── MATERIAL SHOWN ──
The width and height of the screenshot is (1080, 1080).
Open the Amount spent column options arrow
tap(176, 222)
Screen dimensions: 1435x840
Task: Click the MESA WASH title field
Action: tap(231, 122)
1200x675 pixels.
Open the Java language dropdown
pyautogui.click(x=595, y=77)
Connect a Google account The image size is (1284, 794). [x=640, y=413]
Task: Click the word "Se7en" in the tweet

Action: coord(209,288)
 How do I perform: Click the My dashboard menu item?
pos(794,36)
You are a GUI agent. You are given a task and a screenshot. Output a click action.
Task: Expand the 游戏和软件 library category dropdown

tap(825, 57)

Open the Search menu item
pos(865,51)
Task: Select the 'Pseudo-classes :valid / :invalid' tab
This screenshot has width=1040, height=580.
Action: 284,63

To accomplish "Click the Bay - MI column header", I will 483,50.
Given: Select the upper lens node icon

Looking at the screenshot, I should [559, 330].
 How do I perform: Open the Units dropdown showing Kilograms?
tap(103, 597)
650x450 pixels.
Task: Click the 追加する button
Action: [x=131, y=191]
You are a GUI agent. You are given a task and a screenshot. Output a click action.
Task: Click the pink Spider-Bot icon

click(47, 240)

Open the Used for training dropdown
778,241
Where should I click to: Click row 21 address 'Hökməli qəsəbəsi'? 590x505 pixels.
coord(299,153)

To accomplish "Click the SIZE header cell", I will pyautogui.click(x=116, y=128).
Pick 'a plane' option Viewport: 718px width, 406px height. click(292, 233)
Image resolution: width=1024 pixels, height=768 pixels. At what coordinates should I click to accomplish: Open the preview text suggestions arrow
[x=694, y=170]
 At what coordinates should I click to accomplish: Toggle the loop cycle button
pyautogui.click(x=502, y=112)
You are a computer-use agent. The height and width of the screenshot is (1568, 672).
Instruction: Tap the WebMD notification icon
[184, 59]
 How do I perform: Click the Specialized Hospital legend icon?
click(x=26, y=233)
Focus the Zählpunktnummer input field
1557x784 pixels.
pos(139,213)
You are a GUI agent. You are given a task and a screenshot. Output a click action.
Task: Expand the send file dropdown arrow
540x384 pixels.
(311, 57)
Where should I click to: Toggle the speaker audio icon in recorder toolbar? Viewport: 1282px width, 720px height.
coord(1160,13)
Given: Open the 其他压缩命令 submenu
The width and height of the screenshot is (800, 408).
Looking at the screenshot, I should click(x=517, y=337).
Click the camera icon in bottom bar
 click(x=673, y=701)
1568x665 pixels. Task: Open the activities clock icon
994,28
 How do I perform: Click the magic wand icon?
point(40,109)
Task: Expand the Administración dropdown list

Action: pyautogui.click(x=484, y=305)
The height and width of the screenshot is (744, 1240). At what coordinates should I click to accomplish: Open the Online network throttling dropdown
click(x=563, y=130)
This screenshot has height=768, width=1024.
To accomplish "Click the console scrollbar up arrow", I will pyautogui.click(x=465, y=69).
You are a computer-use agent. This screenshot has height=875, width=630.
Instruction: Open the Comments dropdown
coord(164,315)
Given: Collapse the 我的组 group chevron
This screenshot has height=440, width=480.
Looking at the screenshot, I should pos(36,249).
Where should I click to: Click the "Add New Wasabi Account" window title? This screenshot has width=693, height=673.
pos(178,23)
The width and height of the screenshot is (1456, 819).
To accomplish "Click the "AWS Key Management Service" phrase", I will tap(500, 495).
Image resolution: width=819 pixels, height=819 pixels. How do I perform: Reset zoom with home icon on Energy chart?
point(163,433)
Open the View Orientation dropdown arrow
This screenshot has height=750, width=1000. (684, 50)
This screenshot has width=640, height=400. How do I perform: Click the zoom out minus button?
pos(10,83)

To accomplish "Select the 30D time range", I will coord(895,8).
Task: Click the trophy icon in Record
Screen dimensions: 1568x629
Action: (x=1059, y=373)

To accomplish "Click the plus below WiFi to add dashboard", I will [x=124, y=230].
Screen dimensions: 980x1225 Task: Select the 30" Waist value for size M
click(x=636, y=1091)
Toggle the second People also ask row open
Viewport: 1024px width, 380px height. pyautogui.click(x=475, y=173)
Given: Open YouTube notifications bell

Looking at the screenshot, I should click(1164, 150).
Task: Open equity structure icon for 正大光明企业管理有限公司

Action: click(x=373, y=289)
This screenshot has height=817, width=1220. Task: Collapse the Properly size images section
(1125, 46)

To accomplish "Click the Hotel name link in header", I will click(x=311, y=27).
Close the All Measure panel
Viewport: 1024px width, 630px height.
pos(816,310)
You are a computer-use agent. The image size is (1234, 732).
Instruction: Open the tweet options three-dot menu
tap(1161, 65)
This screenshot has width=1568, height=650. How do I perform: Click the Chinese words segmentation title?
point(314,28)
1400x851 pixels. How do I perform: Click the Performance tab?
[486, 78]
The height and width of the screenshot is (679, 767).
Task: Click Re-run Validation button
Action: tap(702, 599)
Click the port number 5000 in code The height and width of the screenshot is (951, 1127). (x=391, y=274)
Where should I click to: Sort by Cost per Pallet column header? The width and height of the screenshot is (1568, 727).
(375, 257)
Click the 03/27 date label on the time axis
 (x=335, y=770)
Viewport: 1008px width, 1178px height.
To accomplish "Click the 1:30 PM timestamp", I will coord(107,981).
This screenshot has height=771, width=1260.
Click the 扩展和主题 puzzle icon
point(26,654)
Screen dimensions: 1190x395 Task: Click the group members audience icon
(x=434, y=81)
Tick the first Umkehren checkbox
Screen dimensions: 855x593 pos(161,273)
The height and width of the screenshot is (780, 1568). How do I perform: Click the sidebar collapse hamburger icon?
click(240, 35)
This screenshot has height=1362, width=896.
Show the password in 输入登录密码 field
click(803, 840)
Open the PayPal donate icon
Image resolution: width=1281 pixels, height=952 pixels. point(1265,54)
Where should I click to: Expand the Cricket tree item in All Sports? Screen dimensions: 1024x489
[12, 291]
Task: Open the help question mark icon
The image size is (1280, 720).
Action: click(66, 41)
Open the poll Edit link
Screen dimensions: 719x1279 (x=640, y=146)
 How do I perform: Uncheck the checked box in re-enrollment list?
───
EXERCISE BRIEF: Copy the full listing word for word.

YOUR RESPONSE:
The width and height of the screenshot is (1080, 1080).
Open the Amount spent column options arrow
tap(176, 222)
Screen dimensions: 1435x840
Task: Click the MESA WASH title field
Action: tap(231, 122)
1200x675 pixels.
Open the Java language dropdown
pyautogui.click(x=595, y=77)
Connect a Google account The image size is (1284, 794). [x=640, y=413]
Task: Click the word "Se7en" in the tweet

Action: coord(209,288)
 How do I perform: Click the My dashboard menu item?
pos(794,36)
You are a GUI agent. You are given a task and a screenshot. Output a click action.
Task: Expand the 游戏和软件 library category dropdown

tap(825, 57)

Open the Search menu item
pos(865,51)
Task: Select the 'Pseudo-classes :valid / :invalid' tab
This screenshot has width=1040, height=580.
Action: 284,63

To accomplish "Click the Bay - MI column header", I will 483,50.
Given: Select the upper lens node icon

Looking at the screenshot, I should [559, 330].
 How do I perform: Open the Units dropdown showing Kilograms?
tap(103, 597)
650x450 pixels.
Task: Click the 追加する button
Action: [x=131, y=191]
You are a GUI agent. You are given a task and a screenshot. Output a click action.
Task: Click the pink Spider-Bot icon

click(47, 240)

Open the Used for training dropdown
778,241
Where should I click to: Click row 21 address 'Hökməli qəsəbəsi'? 590x505 pixels.
coord(299,153)

To accomplish "Click the SIZE header cell", I will pyautogui.click(x=116, y=128).
Pick 'a plane' option Viewport: 718px width, 406px height. click(292, 233)
Image resolution: width=1024 pixels, height=768 pixels. At what coordinates should I click to accomplish: Open the preview text suggestions arrow
[x=694, y=170]
 At what coordinates should I click to accomplish: Toggle the loop cycle button
pyautogui.click(x=502, y=112)
You are a computer-use agent. The height and width of the screenshot is (1568, 672).
Instruction: Tap the WebMD notification icon
[184, 59]
 How do I perform: Click the Specialized Hospital legend icon?
click(x=26, y=233)
Focus the Zählpunktnummer input field
1557x784 pixels.
pos(139,213)
You are a GUI agent. You are given a task and a screenshot. Output a click action.
Task: Expand the send file dropdown arrow
540x384 pixels.
(311, 57)
Where should I click to: Toggle the speaker audio icon in recorder toolbar? Viewport: 1282px width, 720px height.
coord(1160,13)
Given: Open the 其他压缩命令 submenu
The width and height of the screenshot is (800, 408).
Looking at the screenshot, I should click(x=517, y=337).
Click the camera icon in bottom bar
 click(x=673, y=701)
1568x665 pixels. Task: Open the activities clock icon
994,28
 How do I perform: Click the magic wand icon?
point(40,109)
Task: Expand the Administración dropdown list

Action: pyautogui.click(x=484, y=305)
The height and width of the screenshot is (744, 1240). At what coordinates should I click to accomplish: Open the Online network throttling dropdown
click(x=563, y=130)
This screenshot has height=768, width=1024.
To accomplish "Click the console scrollbar up arrow", I will pyautogui.click(x=465, y=69).
You are a computer-use agent. This screenshot has height=875, width=630.
Instruction: Open the Comments dropdown
coord(164,315)
Given: Collapse the 我的组 group chevron
This screenshot has height=440, width=480.
Looking at the screenshot, I should pos(36,249).
Where should I click to: Click the "Add New Wasabi Account" window title? This screenshot has width=693, height=673.
pos(178,23)
The width and height of the screenshot is (1456, 819).
To accomplish "Click the "AWS Key Management Service" phrase", I will tap(500, 495).
Image resolution: width=819 pixels, height=819 pixels. How do I perform: Reset zoom with home icon on Energy chart?
point(163,433)
Open the View Orientation dropdown arrow
This screenshot has height=750, width=1000. (684, 50)
This screenshot has width=640, height=400. How do I perform: Click the zoom out minus button?
pos(10,83)

To accomplish "Select the 30D time range", I will coord(895,8).
Task: Click the trophy icon in Record
Screen dimensions: 1568x629
Action: (x=1059, y=373)

To accomplish "Click the plus below WiFi to add dashboard", I will [x=124, y=230].
Screen dimensions: 980x1225 Task: Select the 30" Waist value for size M
click(x=636, y=1091)
Toggle the second People also ask row open
Viewport: 1024px width, 380px height. pyautogui.click(x=475, y=173)
Given: Open YouTube notifications bell

Looking at the screenshot, I should click(1164, 150).
Task: Open equity structure icon for 正大光明企业管理有限公司

Action: click(x=373, y=289)
This screenshot has height=817, width=1220. Task: Collapse the Properly size images section
(1125, 46)

To accomplish "Click the Hotel name link in header", I will click(x=311, y=27).
Close the All Measure panel
Viewport: 1024px width, 630px height.
pos(816,310)
You are a computer-use agent. The image size is (1234, 732).
Instruction: Open the tweet options three-dot menu
tap(1161, 65)
This screenshot has width=1568, height=650. How do I perform: Click the Chinese words segmentation title?
point(314,28)
1400x851 pixels. How do I perform: Click the Performance tab?
[486, 78]
The height and width of the screenshot is (679, 767).
Task: Click Re-run Validation button
Action: tap(702, 599)
Click the port number 5000 in code The height and width of the screenshot is (951, 1127). (x=391, y=274)
Where should I click to: Sort by Cost per Pallet column header? The width and height of the screenshot is (1568, 727).
(375, 257)
Click the 03/27 date label on the time axis
 (x=335, y=770)
Viewport: 1008px width, 1178px height.
To accomplish "Click the 1:30 PM timestamp", I will coord(107,981).
This screenshot has height=771, width=1260.
Click the 扩展和主题 puzzle icon
point(26,654)
Screen dimensions: 1190x395 Task: Click the group members audience icon
(x=434, y=81)
Tick the first Umkehren checkbox
Screen dimensions: 855x593 pos(161,273)
The height and width of the screenshot is (780, 1568). How do I perform: Click the sidebar collapse hamburger icon?
click(240, 35)
This screenshot has height=1362, width=896.
Show the password in 输入登录密码 field
click(803, 840)
Open the PayPal donate icon
Image resolution: width=1281 pixels, height=952 pixels. point(1265,54)
Where should I click to: Expand the Cricket tree item in All Sports? Screen dimensions: 1024x489
[12, 291]
Task: Open the help question mark icon
The image size is (1280, 720).
Action: click(66, 41)
Open the poll Edit link
Screen dimensions: 719x1279 (x=640, y=146)
 How do I perform: Uncheck the checked box in re-enrollment list?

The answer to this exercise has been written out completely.